■ **Records for the exercise**
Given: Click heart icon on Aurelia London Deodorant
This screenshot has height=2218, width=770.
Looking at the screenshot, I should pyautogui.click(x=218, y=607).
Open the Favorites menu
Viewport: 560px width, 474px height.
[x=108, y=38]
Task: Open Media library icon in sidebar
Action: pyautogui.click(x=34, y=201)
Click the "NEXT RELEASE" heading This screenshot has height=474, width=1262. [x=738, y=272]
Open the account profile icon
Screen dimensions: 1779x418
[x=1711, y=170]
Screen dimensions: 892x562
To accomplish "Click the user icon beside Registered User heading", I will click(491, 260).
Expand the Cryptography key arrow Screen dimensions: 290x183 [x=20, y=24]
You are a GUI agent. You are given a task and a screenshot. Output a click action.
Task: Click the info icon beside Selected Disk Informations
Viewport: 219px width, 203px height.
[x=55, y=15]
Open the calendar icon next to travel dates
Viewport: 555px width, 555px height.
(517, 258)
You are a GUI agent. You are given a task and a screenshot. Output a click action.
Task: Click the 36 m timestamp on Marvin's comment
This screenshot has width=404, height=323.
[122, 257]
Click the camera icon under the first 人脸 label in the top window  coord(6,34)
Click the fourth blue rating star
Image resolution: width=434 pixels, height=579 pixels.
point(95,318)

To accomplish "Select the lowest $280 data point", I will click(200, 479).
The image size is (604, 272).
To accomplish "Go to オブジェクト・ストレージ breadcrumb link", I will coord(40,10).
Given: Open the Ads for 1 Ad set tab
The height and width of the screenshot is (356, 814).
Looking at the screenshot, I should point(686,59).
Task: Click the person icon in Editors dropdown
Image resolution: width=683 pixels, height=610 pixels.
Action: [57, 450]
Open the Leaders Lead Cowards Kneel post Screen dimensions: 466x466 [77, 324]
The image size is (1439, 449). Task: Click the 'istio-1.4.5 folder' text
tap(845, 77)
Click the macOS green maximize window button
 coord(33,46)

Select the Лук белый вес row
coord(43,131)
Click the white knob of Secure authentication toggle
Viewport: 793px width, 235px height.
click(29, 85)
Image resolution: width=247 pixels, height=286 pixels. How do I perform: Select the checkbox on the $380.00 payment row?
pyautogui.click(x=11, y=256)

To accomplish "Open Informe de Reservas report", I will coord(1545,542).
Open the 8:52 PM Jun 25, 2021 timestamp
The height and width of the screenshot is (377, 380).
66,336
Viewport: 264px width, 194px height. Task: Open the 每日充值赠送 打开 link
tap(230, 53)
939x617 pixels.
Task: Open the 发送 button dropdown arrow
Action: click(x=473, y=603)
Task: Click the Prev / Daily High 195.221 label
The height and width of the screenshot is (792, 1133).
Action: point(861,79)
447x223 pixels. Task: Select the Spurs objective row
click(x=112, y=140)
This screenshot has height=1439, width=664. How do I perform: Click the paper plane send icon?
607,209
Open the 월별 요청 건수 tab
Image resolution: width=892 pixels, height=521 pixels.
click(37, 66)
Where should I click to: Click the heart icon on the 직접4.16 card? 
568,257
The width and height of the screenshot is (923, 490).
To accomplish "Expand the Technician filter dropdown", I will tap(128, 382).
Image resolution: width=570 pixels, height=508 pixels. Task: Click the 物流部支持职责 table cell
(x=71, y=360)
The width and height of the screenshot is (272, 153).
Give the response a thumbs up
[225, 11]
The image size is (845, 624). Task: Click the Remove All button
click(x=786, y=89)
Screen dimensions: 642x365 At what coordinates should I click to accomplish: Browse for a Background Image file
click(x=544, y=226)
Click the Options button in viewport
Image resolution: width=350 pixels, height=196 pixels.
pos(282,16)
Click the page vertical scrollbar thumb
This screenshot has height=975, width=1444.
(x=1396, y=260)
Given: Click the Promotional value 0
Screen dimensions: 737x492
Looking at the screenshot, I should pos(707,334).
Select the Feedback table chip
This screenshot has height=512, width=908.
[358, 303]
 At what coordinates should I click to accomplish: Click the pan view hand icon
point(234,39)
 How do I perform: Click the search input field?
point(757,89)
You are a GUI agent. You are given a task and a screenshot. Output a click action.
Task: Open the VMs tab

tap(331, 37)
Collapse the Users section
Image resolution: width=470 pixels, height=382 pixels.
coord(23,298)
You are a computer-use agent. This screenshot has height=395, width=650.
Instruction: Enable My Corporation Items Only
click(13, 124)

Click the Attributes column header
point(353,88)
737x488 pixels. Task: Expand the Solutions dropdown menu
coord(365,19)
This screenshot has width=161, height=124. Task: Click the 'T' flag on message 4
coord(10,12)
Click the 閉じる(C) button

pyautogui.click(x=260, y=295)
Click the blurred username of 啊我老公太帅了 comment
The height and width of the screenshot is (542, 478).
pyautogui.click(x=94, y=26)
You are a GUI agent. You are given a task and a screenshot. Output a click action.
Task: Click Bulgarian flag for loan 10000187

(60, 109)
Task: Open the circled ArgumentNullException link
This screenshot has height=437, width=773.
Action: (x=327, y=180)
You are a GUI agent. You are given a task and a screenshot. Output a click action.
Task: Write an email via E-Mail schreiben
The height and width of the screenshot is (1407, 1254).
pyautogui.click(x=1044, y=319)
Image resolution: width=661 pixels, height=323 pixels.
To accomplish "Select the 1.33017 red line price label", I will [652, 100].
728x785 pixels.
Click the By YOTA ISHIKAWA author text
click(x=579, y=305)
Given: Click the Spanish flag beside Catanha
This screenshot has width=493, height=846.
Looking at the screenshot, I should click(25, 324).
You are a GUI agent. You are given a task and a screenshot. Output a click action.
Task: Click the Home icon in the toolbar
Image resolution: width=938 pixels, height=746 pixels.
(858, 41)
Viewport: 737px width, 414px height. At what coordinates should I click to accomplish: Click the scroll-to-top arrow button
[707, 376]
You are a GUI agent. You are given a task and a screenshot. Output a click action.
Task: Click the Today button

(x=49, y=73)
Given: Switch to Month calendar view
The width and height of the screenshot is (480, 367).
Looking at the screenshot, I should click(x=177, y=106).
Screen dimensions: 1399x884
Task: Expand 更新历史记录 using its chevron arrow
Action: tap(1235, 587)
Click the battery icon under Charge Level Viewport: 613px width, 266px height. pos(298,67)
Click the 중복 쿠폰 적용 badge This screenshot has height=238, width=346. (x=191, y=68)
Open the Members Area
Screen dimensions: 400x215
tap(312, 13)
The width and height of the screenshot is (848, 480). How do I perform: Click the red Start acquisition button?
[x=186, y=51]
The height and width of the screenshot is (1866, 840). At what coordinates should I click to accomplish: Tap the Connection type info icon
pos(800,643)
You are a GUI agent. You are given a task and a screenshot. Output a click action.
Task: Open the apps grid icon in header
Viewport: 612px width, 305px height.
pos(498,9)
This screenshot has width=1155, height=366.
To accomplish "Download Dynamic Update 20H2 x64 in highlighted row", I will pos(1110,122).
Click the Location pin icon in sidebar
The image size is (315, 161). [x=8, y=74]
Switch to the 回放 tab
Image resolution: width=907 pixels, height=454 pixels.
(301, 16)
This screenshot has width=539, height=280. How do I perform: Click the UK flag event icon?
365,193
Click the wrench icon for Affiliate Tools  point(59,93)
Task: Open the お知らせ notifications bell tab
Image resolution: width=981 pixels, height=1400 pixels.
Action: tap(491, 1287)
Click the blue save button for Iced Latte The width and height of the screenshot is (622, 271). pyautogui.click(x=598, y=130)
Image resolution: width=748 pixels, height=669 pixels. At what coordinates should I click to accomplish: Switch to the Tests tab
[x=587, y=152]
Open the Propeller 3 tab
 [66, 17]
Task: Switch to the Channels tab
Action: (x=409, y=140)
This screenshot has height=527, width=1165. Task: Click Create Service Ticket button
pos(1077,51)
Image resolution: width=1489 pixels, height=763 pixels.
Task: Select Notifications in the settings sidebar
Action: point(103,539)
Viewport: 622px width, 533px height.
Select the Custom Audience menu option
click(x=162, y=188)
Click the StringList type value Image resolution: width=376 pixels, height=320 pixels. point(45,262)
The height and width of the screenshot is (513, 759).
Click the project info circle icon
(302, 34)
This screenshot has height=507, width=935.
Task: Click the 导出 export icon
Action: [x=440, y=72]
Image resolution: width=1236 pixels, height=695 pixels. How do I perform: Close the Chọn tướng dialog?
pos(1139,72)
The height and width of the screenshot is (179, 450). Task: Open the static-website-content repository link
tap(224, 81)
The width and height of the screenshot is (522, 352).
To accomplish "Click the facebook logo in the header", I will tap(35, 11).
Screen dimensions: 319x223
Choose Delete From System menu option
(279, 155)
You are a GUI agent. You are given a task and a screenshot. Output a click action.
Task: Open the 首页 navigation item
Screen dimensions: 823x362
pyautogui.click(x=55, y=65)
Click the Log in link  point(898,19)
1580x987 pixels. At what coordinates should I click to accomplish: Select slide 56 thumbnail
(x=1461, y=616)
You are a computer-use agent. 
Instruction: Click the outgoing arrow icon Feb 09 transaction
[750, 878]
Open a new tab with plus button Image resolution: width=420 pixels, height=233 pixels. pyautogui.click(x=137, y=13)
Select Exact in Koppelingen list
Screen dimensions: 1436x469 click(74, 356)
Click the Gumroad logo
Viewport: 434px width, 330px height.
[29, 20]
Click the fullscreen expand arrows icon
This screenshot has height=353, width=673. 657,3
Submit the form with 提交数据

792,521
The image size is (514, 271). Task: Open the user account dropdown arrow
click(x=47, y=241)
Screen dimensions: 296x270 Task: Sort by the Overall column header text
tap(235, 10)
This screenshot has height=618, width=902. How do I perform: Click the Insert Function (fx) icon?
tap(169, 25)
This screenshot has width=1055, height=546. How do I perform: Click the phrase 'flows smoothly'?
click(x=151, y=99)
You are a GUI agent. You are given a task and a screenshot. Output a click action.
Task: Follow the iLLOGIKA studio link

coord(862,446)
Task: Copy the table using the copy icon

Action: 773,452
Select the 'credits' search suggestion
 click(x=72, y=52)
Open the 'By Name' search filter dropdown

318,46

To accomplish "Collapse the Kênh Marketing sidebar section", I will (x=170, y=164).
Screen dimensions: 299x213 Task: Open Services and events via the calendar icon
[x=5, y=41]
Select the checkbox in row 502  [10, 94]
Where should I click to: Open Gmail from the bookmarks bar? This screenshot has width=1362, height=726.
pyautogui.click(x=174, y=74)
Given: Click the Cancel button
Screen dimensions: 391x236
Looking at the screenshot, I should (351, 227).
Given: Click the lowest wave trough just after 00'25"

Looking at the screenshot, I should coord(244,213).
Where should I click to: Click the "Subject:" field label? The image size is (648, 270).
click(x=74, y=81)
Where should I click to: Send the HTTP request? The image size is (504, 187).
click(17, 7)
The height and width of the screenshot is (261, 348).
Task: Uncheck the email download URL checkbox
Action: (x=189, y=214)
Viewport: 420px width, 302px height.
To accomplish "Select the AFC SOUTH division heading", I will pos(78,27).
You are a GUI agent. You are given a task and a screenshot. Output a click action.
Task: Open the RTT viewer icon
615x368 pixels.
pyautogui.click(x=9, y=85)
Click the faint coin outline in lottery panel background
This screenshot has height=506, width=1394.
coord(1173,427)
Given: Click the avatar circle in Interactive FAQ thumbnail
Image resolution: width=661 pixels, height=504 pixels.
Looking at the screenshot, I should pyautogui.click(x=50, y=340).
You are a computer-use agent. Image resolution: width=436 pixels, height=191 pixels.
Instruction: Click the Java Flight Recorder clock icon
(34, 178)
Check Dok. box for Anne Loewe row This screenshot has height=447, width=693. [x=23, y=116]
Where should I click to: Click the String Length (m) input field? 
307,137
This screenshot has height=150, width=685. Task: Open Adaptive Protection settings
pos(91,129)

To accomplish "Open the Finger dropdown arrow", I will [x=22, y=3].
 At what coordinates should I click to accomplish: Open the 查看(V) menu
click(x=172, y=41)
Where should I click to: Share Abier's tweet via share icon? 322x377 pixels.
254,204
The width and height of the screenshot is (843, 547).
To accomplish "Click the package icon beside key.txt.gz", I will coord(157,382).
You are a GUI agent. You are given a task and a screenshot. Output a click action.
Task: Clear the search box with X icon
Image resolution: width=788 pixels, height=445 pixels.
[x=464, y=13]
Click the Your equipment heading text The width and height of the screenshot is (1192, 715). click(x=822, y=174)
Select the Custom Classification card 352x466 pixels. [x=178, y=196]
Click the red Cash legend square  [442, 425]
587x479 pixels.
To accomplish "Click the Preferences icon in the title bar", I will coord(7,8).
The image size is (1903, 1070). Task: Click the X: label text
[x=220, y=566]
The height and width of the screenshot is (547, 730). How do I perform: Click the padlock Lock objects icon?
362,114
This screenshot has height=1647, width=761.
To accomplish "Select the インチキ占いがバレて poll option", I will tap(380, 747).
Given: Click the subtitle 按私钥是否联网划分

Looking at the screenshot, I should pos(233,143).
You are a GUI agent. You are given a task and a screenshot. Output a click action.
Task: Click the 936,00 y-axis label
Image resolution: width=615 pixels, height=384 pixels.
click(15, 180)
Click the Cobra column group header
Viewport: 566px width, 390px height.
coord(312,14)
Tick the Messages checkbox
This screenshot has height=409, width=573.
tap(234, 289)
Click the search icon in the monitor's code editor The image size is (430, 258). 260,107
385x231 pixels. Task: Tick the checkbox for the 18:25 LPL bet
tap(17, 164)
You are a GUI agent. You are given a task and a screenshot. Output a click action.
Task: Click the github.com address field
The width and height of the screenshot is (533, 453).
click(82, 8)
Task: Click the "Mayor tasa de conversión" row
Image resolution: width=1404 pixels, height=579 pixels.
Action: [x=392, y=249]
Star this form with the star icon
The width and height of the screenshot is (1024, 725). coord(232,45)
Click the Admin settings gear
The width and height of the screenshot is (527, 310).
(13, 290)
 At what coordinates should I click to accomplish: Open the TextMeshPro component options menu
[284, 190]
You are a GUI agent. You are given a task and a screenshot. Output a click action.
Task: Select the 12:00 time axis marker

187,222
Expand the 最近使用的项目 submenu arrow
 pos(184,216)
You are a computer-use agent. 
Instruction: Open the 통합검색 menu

■ **The problem**
Only one stretch of the data above is needed. Restate it word for word, from the line containing "Given: Click the Cancel button" through the line containing "Task: Open the RTT viewer icon", both ends included.

■ **Response area**
Given: Click the Cancel button
Screen dimensions: 391x236
Looking at the screenshot, I should (351, 227).
Given: Click the lowest wave trough just after 00'25"

Looking at the screenshot, I should coord(244,213).
Where should I click to: Click the "Subject:" field label? The image size is (648, 270).
click(x=74, y=81)
Where should I click to: Send the HTTP request? The image size is (504, 187).
click(17, 7)
The height and width of the screenshot is (261, 348).
Task: Uncheck the email download URL checkbox
Action: (x=189, y=214)
Viewport: 420px width, 302px height.
To accomplish "Select the AFC SOUTH division heading", I will pos(78,27).
You are a GUI agent. You are given a task and a screenshot. Output a click action.
Task: Open the RTT viewer icon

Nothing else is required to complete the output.